However, the fact that Green’s offer is “the best prospect of recovery for creditors,” is utterly unconnected to “discussions with major creditors” despite Whitehouse deliberately linking the two. I’d say “good try, Dave.” But it wasn’t even that. In fact, the prospects of major creditor HMRC accepting Green’s CVA proposals are currently unaffected by the money Green’s people are offering. Green regurgitated the argument that HMRC would decide “something is better than nothing,” describing this view as “my upbringing in life” – more evidence that “no-nonsense” Yorkshireman is the most ironic regional stereotype. But even he’d just admitted that “we can’t be confident” about his CVA (Whitehouse’s face was a picture when Green said this). The fact remains that HMRC’s stated policy on CVAs in two key aspects of Rangers’ situation is likely opposition. And a businessman such as Green, with considerable personal experience of company failures, would surely know this.

**Source data:**
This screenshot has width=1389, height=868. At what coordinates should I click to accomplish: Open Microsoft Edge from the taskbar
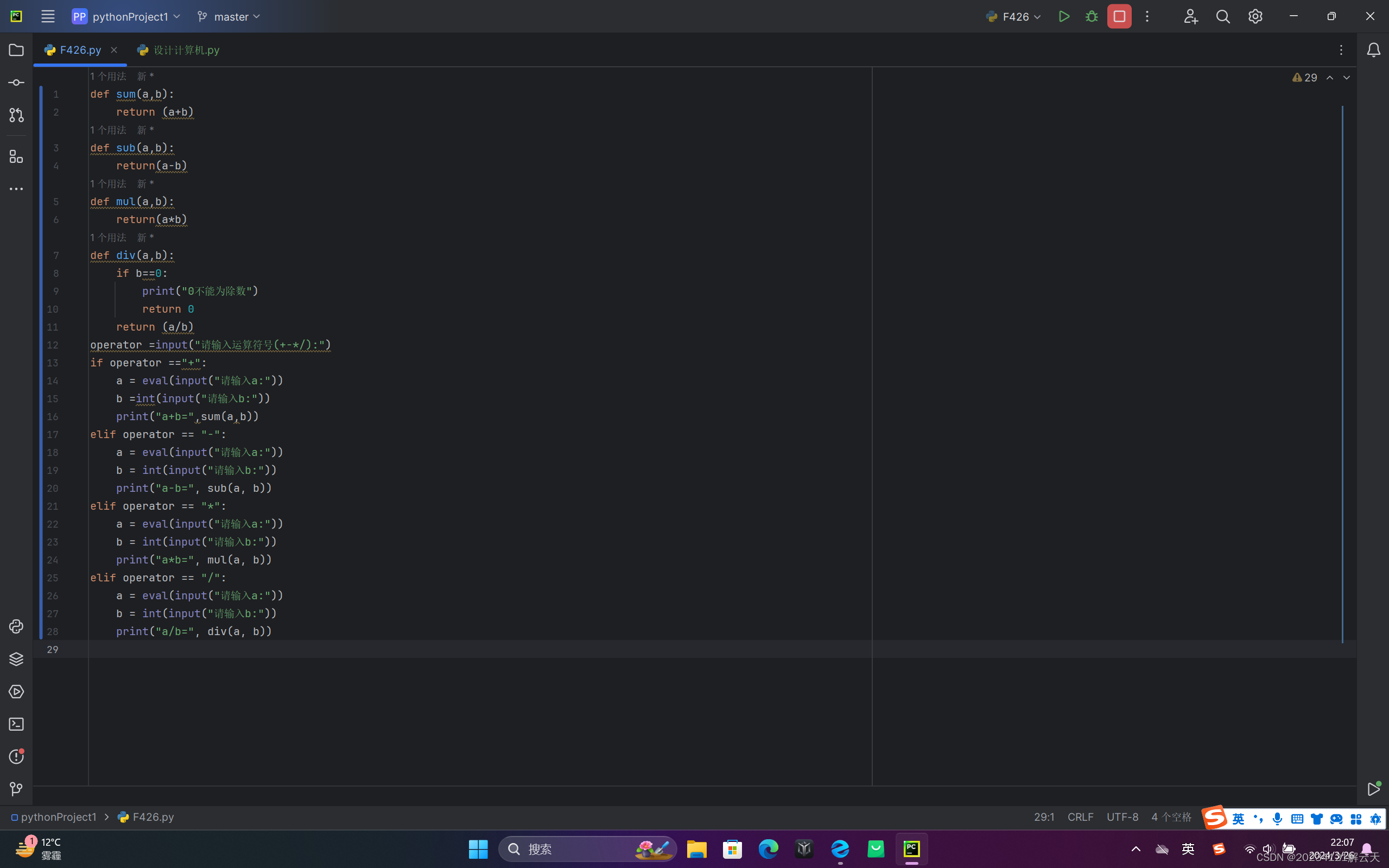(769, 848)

**Set tasks:**
**A.** From the commentary on Green's CVA proposal for Rangers, translate this sentence into Spanish: "And a businessman such as Green, with considerable personal experience of company failures, would surely know this."
**B.** Write the next few sentences of the commentary on Green's CVA proposal for Rangers, starting after its final sentence.

**Answers to the exercises:**
**A.** Y un empresario como Green, con una considerable experiencia personal en quiebras de empresas, seguramente lo sabría.

**B.**
HMRC are “likely to reject” a CVA “where there is evidence of” among many other things, “payment of other creditors whilst withholding sums to the Crown” such as, to pick an example purely at random, £13m PAYE. HMRC will also “support proposals where… they treat all creditors within the same class equally” such as, purely at random again, unsecured creditors like HMRC and football clubs. This is what broadcast and print journalist Roddy Forsyth has said at every opportunity since Rangers went pop – that HMRC would support a CVA which was “fair and equitable – their words, not mine.” However, Rangers must pay clubs such as Rapid Vienna in full, to avoid possible UEFA sanction… there goes “fair and equitable.” And “withholding sums to the Crown” is what has got Rangers into this mess.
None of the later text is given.